## [What is needed]
Can you reproduce the entries below verbatim, starting at the line containing "The height and width of the screenshot is (470, 835)." and ending at the line containing "(x=728, y=322)", with both of those lines included?

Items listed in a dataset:
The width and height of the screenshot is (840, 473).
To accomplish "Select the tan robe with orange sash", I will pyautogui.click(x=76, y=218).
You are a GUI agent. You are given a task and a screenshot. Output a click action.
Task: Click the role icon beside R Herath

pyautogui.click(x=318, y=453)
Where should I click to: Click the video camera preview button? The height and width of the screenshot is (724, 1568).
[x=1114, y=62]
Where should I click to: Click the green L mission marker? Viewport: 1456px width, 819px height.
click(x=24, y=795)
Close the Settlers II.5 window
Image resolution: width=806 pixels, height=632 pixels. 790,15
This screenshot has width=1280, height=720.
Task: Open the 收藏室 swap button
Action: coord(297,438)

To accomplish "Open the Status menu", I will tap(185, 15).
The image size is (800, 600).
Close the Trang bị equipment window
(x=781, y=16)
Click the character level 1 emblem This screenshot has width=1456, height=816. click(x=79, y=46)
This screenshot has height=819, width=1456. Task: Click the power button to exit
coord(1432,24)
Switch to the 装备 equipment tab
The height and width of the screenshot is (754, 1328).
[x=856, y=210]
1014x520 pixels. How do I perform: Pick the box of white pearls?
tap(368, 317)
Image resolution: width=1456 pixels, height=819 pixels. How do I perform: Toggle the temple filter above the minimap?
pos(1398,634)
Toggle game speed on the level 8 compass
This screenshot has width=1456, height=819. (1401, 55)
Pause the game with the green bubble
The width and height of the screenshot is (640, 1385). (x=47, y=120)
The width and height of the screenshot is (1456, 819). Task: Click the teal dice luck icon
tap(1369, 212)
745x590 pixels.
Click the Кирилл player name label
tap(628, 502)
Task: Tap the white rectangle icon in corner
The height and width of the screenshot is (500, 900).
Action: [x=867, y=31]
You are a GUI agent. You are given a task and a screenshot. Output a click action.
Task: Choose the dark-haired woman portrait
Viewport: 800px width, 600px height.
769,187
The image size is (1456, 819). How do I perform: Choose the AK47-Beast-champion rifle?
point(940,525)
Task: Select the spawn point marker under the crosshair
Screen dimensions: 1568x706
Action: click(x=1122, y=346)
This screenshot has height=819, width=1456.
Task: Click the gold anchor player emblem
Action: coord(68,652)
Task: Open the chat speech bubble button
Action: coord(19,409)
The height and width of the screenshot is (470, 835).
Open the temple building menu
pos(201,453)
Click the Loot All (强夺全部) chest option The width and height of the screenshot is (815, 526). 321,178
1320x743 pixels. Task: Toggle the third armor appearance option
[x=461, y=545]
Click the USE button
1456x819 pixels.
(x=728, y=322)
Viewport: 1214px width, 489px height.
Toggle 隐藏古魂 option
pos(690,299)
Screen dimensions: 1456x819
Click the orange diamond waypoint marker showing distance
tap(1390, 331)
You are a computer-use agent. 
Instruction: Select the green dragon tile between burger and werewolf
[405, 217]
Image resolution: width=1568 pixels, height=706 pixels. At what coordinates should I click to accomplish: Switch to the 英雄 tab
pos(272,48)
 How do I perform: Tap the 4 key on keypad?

## [Solution to this exercise]
The height and width of the screenshot is (470, 835).
Open the temple building menu
pos(201,453)
Click the Loot All (强夺全部) chest option The width and height of the screenshot is (815, 526). 321,178
1320x743 pixels. Task: Toggle the third armor appearance option
[x=461, y=545]
Click the USE button
1456x819 pixels.
(x=728, y=322)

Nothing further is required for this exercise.